Organization Accounts
Three distribution options:
| Option | Who Receives Notifications |
|---|---|
| Account owner only | Only the account owner |
| Owner & administrators | Owner plus all users with administrator role |
| Selected members | Specific organization members you choose |
When "Selected members" is chosen, a searchable multi-select dropdown appears where you pick individual team members.
Example: For a critical production agent, select "Owner & administrators" so the on-call team is always notified.
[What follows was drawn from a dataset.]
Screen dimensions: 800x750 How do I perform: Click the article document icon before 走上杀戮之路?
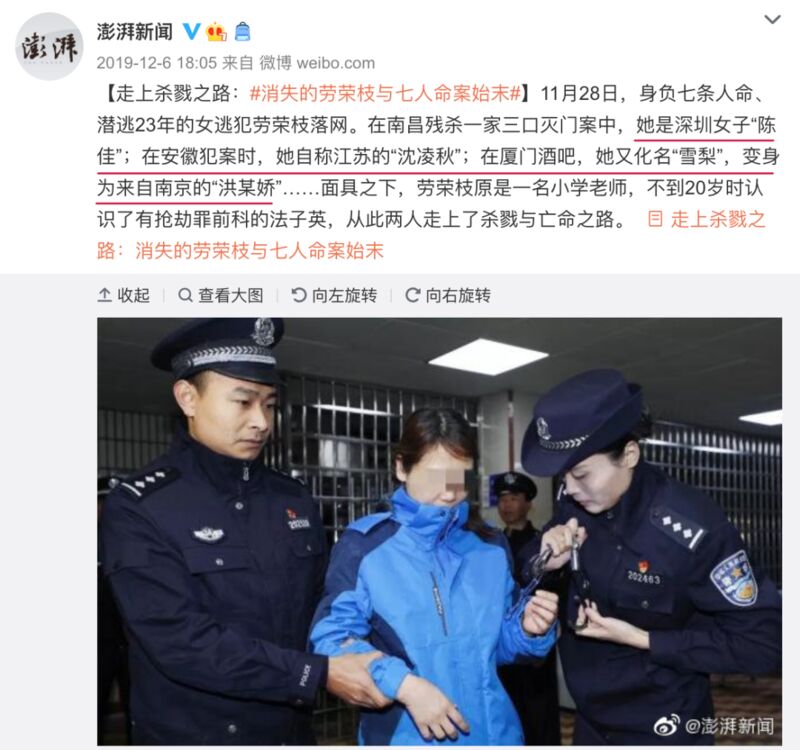(x=655, y=219)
For a lower-priority staging agent, select "Account owner only."
Permissions
| Role | View Alerts | Configure Alerts | Change Status / Comment |
|---|---|---|---|
| Owner | ✅ | ✅ | ✅ |
| Admin | ✅ | ✅ | ✅ |
| Editor | ✅ | ✅ | ✅ |
| Viewer | ❌ Redirected | ❌ 403 Forbidden | ❌ 403 Forbidden |
Examples
Example: Critical Agent Monitoring
For a daily financial reporting agent that must never fail silently:
Account-wide alerts (baseline):
• Consecutive Failures: count=5, cooldown=120 min
• Error Rate Spike: rate=0.3, window=50, cooldown=60 min
Per-agent overrides (Financial Reporter):
• Run Failed: enabled, cooldown=10 min
• Consecutive Failures: count=2, cooldown=15 min
• Slow Run: multiplier=1.5, min_duration=60s, cooldown=30 min
Notification: Owner & administrators
Example: High-Volume Agent with Burst Detection
For a customer support bot handling thousands of runs per day:
Per-agent configuration:
• Error Rate Spike: rate=0.10 (10%), window=100, cooldown=60 min
• Run Burst: max_runs=500, window=5 min, cooldown=30 min
• Slow Run: multiplier=3, min_duration=15s, min_runs=50, cooldown=120 min
Notification: Selected members → [ops-team@company.com, lead@company.com]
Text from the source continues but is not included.